CIMdata PLM Industry Summary Online Archive

20 May 2009

Financial News

Synopsys Posts Financial Results for Second Quarter Fiscal Year 2009

Synopsys, Inc. reported results for its second quarter ended April 30, 2009.

For the second quarter of fiscal 2009, Synopsys reported revenue of $336.8 million, a 3.8 percent increase compared to $324.6 million for the second quarter of fiscal 2008.

"Synopsys continues to execute well in an environment that still shows signs of economic stress," said Aart de Geus, chairman and CEO of Synopsys. "Customers are choosing Synopsys for its strong technology, global support, continued investment in the future, and financial strength."

GAAP Results

On a generally accepted accounting principles (GAAP) basis, net income for the second quarter of fiscal 2009 was $48.3 million, or $0.33 per share, compared to $39.4 million, or $0.27 per share, for the second quarter of fiscal 2008.

Non-GAAP Results

On a non-GAAP basis, net income for the second quarter of fiscal 2009 was $65.9 million, or $0.45 per share, compared to non-GAAP net income of $59.7 million, or $0.41 per share, for the second quarter of fiscal 2008. Reconciliation between GAAP and non-GAAP results is provided at the end of this press release.

Financial Targets

Synopsys also provided its financial targets for the third quarter and full fiscal year 2009. These targets constitute forward-looking information and are based on current expectations. For a discussion of factors that could cause actual results to differ materially from these targets, see "Forward-Looking Statements".
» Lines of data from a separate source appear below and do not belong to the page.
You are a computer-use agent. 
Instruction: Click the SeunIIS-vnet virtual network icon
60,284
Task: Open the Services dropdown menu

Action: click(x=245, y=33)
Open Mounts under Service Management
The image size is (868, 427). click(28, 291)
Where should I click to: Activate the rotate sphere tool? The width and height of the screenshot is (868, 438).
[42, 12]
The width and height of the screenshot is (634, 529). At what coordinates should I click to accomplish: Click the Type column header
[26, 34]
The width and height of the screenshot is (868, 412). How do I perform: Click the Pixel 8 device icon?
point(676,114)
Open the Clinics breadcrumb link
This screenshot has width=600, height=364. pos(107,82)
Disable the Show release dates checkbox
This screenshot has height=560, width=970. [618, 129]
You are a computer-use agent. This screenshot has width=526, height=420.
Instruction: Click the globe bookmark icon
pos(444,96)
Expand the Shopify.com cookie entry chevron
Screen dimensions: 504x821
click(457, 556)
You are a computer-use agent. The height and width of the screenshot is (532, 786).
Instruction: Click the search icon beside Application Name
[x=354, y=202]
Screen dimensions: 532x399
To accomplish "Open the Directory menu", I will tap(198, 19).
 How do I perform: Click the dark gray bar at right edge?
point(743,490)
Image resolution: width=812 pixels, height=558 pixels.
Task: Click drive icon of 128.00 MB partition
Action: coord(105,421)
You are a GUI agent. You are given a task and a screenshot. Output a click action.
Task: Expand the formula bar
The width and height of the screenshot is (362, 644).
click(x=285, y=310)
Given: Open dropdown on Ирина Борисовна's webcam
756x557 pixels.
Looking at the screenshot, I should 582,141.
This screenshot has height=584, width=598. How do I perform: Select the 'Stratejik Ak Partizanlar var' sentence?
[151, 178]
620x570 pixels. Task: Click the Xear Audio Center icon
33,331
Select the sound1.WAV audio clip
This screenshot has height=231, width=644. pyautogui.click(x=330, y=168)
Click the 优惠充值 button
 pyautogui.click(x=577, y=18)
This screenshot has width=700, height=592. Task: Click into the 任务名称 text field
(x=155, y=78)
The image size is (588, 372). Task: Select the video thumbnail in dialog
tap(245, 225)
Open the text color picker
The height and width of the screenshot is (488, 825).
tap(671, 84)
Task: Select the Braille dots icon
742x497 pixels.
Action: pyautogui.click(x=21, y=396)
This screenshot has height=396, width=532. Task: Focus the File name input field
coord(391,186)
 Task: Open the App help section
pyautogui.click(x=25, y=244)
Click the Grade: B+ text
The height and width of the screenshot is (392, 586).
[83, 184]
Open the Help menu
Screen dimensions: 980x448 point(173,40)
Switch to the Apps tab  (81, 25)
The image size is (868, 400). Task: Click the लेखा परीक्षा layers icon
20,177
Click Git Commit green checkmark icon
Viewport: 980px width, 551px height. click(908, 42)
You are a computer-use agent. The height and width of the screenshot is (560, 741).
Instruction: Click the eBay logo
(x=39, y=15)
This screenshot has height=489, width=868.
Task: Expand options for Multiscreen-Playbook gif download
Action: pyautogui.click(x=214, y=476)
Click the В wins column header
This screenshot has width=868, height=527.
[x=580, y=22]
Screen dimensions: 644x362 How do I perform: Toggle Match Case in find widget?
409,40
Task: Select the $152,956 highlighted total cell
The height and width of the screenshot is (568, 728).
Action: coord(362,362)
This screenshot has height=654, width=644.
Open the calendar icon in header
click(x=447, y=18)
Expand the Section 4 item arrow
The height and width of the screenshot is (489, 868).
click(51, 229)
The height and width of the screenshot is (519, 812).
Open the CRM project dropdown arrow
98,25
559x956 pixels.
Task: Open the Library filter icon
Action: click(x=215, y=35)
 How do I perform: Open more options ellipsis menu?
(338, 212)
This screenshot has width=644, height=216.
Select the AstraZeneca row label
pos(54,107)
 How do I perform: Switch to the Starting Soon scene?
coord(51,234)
Third Quarter of Fiscal Year 2009 Targets:

Revenue: $342 million - $350 million

GAAP expenses: $284.5 million - $300 million

Non-GAAP expenses: $261 million - $271 million

Other income and expense: $0 - $3 million

Tax rate applied in non-GAAP net income calculations: approximately 27 percent

Fully diluted outstanding shares: 144 million - 149 million

GAAP earnings per share: $0.26 - $0.31

Non-GAAP earnings per share: $0.40 - $0.42

Revenue from backlog: greater than 90 percent

Full-Year Fiscal Year 2009 Targets:

Revenue: approximately $1.35 billion - $1.38 billion

Other income and expense: $14 million - $18 million

Tax rate applied in non-GAAP net income calculations: approximately 27 percent

Fully diluted outstanding shares: 144 million - 149 million

GAAP earnings per share: $1.11 - $1.26

Non-GAAP earnings per share: $1.62 - $1.72

Cash flow from operations: $170 million - $190 million (excludes potential impact of a tentative settlement with the Internal Revenue Service, described below)

In the second quarter, the Company reached a tentative settlement with the IRS that would resolve a dispute regarding its 2002-2004 returns, primarily associated with the acquisition of Avant!. The tentative settlement is subject to further approval by the government. If approved, we do not expect a material impact to the Company's income statement. However, we do expect it to result in a cash payment to the IRS of approximately $50 million, most likely within the next 12 months. If the tentative settlement is approved, this payment would be fully offset by tax reductions in future years.

GAAP Reconciliation

Synopsys continues to provide all information required in accordance with GAAP, but believes evaluating its ongoing operating results may not be as useful if an investor is limited to reviewing only GAAP financial measures. Accordingly, Synopsys presents non-GAAP financial measures in reporting its financial results to provide investors with an additional tool to evaluate Synopsys' operating results in a manner that focuses on what Synopsys believes to be its ongoing business operations and what Synopsys uses to evaluate its ongoing operations and for internal planning and forecasting purposes. Synopsys' management does not itself, nor does it suggest that investors should, consider such non-GAAP financial measures in isolation from, or as a substitute for, financial information prepared in accordance with GAAP. Synopsys' management believes it is useful for itself and investors to review, as applicable, both GAAP information that includes: (i) share-based compensation; (ii) the amortization of acquired intangible assets and in-process research and development charges; and (iii) the income tax effect of the non-GAAP pre-tax adjustments from the provision for income taxes; and the non-GAAP measures that exclude such information in order to assess the performance of Synopsys' business and for planning and forecasting in subsequent periods. Whenever Synopsys uses such a non-GAAP financial measure, it provides a reconciliation of the non-GAAP financial measure to the most closely applicable GAAP financial measure. Investors are encouraged to review the related GAAP financial measures and the reconciliation of these non-GAAP financial measures to their most directly comparable GAAP financial measure as detailed in the full press release with financial tables.